“In 1967 the Monkees sold more records than the Beatles and Rolling Stones combined”
– Mike Nesmith, The Monkees
Ever hear the story about how in 1967 The Monkees sold more records than The Beatles and The Rolling Stones combined? Rolling Stone, that bastion of factual news reporting, told us they did in May 2012: “In 1967 the Monkees sold more records than the Beatles and Rolling Stones combined.”
And it must be true because in 1986 the Washington Post told its readers: “In 1967 they sold 35 million albums, twice as many as the Beatles and Rolling Stones combined.” In 2016, Vice repeated the fact: “In 1967, The Monkees TV show was a smashing success, and the self-titled album released to complement the show sold 35 million records, outselling The Beatles and The Rolling Stones combined.”

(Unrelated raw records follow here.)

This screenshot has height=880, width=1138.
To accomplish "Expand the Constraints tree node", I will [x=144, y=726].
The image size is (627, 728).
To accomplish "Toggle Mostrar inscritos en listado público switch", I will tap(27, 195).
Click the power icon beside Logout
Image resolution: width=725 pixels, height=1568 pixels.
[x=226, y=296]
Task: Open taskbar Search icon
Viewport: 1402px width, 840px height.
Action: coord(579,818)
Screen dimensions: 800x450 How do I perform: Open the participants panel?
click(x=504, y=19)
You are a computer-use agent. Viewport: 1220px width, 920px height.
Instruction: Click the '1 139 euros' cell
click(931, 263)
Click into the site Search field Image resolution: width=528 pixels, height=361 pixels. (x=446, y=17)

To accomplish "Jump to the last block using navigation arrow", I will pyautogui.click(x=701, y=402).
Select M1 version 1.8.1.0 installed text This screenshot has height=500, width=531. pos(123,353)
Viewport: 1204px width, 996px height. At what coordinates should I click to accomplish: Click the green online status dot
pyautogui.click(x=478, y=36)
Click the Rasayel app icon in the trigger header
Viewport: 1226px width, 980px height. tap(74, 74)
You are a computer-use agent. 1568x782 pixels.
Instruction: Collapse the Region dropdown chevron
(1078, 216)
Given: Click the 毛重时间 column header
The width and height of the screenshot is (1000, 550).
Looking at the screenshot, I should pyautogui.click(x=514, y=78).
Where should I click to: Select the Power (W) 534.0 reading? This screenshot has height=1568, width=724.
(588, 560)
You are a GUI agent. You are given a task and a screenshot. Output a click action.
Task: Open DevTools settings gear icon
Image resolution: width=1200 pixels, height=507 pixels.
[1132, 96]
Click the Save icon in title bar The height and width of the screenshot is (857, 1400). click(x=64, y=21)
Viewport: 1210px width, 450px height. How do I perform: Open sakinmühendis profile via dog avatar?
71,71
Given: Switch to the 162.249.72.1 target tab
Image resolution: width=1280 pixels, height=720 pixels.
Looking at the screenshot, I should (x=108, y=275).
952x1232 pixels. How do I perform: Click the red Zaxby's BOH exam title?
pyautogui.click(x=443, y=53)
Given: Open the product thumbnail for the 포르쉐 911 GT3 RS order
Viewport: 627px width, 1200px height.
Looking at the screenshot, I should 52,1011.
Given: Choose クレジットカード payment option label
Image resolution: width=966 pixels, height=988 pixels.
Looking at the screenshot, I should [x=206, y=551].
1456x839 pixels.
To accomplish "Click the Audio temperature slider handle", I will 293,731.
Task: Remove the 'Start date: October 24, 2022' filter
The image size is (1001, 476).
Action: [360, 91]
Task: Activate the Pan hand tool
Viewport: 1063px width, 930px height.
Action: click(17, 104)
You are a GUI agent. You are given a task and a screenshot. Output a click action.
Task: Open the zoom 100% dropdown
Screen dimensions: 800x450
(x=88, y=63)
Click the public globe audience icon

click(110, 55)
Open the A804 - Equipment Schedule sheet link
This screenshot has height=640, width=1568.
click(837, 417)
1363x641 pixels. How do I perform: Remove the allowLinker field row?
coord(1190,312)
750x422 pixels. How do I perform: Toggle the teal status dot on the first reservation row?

The Daily Mail also backed up the fact, reporting in 2012: “They ended up being pretty much the biggest thing on the planet; in 1967 the ‘Prefab Four’, fronted by Jones, outsold the Beatles and the Rolling Stones.”
The story of The Monkees being bigger than The Beatles and Rolling Stones combined has made it into books, including The Beatles Wikipedians, a book compiled by Wikipedia experts.
Problem is that the story is rubbish.
Mike Nesmith, one of The Monkees, tells us how the story came about in his autobiography Infinite Tuesday. The Monkees were in Australia. It was November 1977. Nesmith was being interviewed:
“As we sat down for the interview, before he asked the first question, I told him that I was going to lie to him. He was taken aback, then seemed a little nonplussed and asked why. I said it was because I didn’t trust the press, that I didn’t expect him to tell the truth, so neither would I …
“I said that some of the things I would say would be true and some false, and it was up to him to figure out which was which, according to the normal standards of journalistic responsibility. He asked how he would tell the difference between when I was lying and telling the truth, and I said, “You won’t. That is the point of the lie …”
“Then came a point where he asked me about the sales of the Monkees records, and I saw the chance. It isn’t too well known, I said flatly, that we sold over thirty-five million records in 1967. More than the Beatles and the Rolling Stones combined … he diligently wrote all this down, and I wondered for a moment if I had chosen too outrageous a lie to tell, but it turned out it had been just right.
“The next day in the paper, there it was, printed as fact.”
Nesmith calls the story a “complete fabrication, totally bogus, class-A mendacity lie”. In 2015, Nesmith told all to Gilbert Gottfried.
Michael Nesmith has had a rich and varied career. David Hepworth writes:
Because he inherited a fortune from his mother, who invented liquid correction paper, he could pick and choose. When the Monkees reform sometimes he’s there and sometimes he isn’t. He’s the boss of a think tank. He pioneered long-form video. He’s been a quite successful movie producer. He put out a record which was accompanied by a book you were meant to read at the same time.
In the seventies he released a series of albums on RCA that I still love. They had the kind of titles like “Tantamount To Treason” and “Loose Salute” that made you love them long before you got to hear them. They’re impressionistic. On one hand he was making Nashville pop. On the other he seemed to be fashioning little movies. He scattered sound effects and spoken passages throughout.